* [Your objective] Change "horizontal" to "vertical" in the stretch of data from the start through the line containing "Open the Window", and reproduce those lines with nothing else altered.

☆ ☆ ☆

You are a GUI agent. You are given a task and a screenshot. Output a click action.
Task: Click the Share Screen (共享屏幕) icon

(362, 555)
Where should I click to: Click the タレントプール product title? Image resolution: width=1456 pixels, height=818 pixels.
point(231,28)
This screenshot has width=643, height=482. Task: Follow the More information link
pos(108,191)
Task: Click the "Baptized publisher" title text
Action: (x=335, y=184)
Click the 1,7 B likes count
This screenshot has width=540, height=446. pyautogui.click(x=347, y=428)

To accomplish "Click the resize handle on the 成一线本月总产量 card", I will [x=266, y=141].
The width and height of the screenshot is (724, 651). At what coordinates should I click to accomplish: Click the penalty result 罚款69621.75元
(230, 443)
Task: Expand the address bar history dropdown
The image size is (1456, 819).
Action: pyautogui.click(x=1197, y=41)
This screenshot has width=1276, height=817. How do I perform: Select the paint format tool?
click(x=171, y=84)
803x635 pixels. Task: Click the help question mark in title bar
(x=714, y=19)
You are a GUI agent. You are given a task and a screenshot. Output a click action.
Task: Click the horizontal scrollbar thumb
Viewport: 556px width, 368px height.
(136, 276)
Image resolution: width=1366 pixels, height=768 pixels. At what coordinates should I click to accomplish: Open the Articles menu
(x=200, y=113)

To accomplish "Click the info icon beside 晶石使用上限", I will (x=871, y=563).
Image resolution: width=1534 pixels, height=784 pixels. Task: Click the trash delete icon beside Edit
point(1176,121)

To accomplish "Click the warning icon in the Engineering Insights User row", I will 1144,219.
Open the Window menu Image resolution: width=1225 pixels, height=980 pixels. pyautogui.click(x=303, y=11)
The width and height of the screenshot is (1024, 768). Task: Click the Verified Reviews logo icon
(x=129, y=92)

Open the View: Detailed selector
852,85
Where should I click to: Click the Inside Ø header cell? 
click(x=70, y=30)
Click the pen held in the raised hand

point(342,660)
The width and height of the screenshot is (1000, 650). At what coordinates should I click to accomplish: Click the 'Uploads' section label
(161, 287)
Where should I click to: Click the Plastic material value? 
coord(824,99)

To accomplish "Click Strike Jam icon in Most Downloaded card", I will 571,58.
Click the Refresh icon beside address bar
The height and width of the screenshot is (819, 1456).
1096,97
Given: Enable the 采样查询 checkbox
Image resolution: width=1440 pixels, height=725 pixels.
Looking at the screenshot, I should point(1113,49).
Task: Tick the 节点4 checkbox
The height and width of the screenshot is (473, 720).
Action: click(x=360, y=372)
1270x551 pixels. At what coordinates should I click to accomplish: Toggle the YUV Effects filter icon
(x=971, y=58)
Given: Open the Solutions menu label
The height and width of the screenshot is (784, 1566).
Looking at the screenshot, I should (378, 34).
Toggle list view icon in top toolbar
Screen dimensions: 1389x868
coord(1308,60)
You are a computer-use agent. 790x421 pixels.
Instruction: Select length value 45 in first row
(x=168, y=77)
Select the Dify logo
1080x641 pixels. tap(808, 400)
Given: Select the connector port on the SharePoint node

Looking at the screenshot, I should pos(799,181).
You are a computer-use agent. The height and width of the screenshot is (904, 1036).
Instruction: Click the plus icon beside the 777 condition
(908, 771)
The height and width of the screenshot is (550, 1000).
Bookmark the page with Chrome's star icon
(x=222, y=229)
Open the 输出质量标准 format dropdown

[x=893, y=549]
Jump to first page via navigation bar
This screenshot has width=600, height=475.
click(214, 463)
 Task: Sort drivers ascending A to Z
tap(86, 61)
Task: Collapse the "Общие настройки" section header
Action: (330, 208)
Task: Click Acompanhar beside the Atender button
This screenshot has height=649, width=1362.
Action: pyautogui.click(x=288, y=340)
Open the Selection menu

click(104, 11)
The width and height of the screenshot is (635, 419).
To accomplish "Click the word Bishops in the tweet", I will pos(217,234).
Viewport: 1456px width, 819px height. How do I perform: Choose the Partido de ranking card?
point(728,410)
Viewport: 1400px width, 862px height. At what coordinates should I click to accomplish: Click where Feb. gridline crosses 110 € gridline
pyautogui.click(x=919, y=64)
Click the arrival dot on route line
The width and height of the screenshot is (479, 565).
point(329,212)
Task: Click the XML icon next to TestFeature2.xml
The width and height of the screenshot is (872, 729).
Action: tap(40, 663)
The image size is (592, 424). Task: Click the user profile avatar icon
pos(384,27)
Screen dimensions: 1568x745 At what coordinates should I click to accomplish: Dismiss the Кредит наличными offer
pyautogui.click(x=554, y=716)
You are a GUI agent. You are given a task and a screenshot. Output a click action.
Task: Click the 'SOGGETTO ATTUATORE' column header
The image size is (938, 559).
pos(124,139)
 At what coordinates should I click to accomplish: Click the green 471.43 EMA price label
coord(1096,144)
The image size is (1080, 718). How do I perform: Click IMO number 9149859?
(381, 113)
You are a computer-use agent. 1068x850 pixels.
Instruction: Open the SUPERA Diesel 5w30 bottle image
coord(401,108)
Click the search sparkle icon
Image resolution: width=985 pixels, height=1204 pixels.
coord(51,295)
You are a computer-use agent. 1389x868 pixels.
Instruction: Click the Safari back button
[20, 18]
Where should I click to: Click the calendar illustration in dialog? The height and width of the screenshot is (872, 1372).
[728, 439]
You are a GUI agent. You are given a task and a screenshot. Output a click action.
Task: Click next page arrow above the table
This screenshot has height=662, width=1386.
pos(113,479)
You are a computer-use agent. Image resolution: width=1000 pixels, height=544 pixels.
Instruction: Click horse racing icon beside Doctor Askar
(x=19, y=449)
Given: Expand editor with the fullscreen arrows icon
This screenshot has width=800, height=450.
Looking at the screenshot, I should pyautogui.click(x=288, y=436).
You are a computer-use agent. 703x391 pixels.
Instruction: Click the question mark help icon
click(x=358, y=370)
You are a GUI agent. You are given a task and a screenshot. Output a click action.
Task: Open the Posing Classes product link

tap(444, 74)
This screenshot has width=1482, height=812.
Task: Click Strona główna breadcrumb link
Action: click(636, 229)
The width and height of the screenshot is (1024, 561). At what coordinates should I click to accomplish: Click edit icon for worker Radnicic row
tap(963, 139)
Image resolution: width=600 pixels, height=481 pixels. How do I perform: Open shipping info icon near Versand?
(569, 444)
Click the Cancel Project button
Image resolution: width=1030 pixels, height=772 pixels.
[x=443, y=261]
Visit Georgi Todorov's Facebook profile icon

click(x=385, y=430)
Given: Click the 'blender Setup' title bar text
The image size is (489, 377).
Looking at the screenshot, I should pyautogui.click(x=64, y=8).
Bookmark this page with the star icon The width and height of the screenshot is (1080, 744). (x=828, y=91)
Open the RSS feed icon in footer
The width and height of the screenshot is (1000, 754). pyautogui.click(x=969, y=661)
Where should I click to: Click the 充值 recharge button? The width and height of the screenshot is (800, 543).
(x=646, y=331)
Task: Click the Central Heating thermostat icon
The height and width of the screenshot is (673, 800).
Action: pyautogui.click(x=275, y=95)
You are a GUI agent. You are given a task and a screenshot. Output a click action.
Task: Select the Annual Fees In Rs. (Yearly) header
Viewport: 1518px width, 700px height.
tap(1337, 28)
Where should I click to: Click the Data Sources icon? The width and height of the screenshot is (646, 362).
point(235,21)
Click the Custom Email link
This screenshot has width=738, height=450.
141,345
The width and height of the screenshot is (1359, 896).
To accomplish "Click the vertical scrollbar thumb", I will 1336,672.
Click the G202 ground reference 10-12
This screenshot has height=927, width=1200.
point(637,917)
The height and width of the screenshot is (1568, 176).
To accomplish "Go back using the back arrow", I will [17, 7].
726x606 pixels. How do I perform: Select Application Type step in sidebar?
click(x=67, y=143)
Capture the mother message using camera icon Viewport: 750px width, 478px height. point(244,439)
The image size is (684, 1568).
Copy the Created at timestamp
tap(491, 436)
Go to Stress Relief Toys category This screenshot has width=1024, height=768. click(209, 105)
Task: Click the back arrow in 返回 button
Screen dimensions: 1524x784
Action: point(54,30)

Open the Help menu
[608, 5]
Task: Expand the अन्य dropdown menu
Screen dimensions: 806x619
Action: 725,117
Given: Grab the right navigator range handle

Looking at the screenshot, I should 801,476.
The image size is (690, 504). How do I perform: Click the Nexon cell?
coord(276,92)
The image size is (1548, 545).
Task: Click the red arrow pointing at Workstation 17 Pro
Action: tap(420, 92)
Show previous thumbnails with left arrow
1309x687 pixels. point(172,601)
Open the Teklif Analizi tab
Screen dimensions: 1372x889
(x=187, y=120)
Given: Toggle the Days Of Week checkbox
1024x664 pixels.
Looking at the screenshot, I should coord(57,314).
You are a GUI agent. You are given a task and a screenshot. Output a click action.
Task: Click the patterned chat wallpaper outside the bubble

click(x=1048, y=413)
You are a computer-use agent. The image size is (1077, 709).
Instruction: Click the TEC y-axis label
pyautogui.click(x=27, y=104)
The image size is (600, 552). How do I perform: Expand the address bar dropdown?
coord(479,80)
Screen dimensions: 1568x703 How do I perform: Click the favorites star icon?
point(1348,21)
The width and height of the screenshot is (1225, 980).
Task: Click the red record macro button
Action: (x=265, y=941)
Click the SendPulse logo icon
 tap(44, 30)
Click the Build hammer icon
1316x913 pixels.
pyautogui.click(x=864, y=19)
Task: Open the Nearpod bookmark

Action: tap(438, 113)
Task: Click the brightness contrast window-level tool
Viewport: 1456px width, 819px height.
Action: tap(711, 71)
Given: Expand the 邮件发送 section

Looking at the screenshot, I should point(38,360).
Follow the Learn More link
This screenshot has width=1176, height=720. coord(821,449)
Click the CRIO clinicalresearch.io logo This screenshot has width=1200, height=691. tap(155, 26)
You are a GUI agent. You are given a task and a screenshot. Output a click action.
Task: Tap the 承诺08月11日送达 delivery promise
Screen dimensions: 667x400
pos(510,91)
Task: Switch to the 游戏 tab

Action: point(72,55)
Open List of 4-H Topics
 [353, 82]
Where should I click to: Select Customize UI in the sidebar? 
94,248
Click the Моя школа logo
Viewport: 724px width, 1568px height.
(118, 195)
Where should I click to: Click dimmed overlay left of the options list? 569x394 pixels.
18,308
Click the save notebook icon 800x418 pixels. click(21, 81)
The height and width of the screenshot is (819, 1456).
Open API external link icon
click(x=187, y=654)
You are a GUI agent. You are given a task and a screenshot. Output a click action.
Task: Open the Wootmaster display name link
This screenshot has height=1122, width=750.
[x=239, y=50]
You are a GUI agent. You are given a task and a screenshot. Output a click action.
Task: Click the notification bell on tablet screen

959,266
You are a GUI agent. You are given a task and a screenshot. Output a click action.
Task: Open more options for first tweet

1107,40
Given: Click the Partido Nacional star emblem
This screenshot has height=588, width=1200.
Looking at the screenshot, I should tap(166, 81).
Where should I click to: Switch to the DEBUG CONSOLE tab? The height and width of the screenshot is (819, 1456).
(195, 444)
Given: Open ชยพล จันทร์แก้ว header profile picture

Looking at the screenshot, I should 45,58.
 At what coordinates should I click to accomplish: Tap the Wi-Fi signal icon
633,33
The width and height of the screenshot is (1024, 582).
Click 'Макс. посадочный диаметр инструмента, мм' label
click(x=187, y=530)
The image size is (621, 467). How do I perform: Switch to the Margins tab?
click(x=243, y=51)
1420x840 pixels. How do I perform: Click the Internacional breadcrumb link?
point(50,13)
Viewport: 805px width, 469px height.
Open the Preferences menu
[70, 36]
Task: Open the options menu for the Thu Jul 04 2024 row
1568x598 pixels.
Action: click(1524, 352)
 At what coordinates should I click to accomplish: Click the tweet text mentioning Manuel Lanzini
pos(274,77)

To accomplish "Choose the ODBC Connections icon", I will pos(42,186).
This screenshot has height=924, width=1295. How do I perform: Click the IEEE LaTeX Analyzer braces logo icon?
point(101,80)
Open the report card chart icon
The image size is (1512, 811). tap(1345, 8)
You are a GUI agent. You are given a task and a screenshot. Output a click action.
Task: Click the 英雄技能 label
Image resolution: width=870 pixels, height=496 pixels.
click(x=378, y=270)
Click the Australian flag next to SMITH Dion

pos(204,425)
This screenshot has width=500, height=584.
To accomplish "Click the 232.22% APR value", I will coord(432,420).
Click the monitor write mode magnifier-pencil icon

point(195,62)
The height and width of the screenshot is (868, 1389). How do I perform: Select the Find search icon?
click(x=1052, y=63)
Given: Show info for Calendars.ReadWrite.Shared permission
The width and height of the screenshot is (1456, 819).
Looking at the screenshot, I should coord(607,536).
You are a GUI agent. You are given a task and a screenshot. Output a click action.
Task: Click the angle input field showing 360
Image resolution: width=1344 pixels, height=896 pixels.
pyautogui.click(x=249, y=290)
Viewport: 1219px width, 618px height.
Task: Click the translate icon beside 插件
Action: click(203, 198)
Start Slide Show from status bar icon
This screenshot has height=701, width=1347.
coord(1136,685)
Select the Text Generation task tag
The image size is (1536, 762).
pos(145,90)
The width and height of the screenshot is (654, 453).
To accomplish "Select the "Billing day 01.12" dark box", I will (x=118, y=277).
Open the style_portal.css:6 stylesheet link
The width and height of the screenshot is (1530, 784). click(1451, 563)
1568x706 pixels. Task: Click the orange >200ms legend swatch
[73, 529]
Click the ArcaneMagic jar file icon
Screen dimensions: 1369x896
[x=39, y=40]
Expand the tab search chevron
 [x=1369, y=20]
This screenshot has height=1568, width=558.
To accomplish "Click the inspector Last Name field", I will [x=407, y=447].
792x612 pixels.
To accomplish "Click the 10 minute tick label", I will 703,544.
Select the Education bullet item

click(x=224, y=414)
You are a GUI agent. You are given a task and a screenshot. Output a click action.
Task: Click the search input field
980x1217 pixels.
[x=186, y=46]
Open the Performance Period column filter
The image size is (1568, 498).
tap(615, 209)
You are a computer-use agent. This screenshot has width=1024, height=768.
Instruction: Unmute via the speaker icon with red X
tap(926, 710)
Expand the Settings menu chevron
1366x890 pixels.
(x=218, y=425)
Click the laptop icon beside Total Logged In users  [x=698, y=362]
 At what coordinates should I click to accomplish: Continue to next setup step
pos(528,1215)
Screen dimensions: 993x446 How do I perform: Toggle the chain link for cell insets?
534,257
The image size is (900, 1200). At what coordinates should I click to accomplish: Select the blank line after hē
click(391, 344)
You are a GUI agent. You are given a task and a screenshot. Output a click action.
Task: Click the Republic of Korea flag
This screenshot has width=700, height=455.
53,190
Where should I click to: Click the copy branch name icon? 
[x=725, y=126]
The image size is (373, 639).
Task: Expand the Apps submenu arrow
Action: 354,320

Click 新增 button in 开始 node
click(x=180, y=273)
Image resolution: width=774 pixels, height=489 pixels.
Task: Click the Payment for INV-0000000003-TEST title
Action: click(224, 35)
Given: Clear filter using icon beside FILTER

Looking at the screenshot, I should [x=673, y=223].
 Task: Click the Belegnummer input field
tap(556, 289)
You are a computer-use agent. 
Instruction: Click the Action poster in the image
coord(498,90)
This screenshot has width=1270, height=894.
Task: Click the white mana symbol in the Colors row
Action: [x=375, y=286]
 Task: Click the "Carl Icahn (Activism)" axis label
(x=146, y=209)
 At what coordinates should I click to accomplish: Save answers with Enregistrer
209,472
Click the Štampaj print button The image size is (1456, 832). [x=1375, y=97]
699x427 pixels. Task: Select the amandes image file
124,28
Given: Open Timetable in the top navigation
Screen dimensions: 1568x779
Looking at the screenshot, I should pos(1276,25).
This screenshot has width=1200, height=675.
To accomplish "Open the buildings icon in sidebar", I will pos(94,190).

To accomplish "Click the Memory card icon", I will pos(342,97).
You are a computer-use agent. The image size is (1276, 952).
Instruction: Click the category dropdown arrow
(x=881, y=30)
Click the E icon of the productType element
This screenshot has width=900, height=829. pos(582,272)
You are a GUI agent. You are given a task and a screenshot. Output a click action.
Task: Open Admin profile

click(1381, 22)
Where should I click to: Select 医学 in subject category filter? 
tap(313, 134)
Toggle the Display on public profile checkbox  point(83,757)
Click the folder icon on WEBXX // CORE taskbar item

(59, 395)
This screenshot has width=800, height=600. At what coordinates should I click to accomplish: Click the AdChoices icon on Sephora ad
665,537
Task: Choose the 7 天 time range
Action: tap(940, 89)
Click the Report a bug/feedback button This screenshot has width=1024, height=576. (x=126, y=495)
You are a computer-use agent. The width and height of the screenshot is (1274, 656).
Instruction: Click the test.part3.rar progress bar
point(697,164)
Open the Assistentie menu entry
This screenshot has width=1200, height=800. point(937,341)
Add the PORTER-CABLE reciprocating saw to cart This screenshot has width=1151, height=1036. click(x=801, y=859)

☆ ☆ ☆

* [Written answer]
You are a GUI agent. You are given a task and a screenshot. Output a click action.
Task: Click the Share Screen (共享屏幕) icon

(362, 555)
Where should I click to: Click the タレントプール product title? Image resolution: width=1456 pixels, height=818 pixels.
point(231,28)
This screenshot has width=643, height=482. Task: Follow the More information link
pos(108,191)
Task: Click the "Baptized publisher" title text
Action: (x=335, y=184)
Click the 1,7 B likes count
This screenshot has width=540, height=446. pyautogui.click(x=347, y=428)

To accomplish "Click the resize handle on the 成一线本月总产量 card", I will [x=266, y=141].
The width and height of the screenshot is (724, 651). At what coordinates should I click to accomplish: Click the penalty result 罚款69621.75元
(230, 443)
Task: Expand the address bar history dropdown
The image size is (1456, 819).
Action: pyautogui.click(x=1197, y=41)
This screenshot has width=1276, height=817. How do I perform: Select the paint format tool?
click(x=171, y=84)
803x635 pixels. Task: Click the help question mark in title bar
(x=714, y=19)
You are a GUI agent. You are given a task and a screenshot. Output a click action.
Task: Click the vertical scrollbar thumb
Viewport: 556px width, 368px height.
(136, 276)
Image resolution: width=1366 pixels, height=768 pixels. At what coordinates should I click to accomplish: Open the Articles menu
(x=200, y=113)

To accomplish "Click the info icon beside 晶石使用上限", I will (x=871, y=563).
Image resolution: width=1534 pixels, height=784 pixels. Task: Click the trash delete icon beside Edit
point(1176,121)

To accomplish "Click the warning icon in the Engineering Insights User row", I will 1144,219.
Open the Window menu Image resolution: width=1225 pixels, height=980 pixels. pyautogui.click(x=303, y=11)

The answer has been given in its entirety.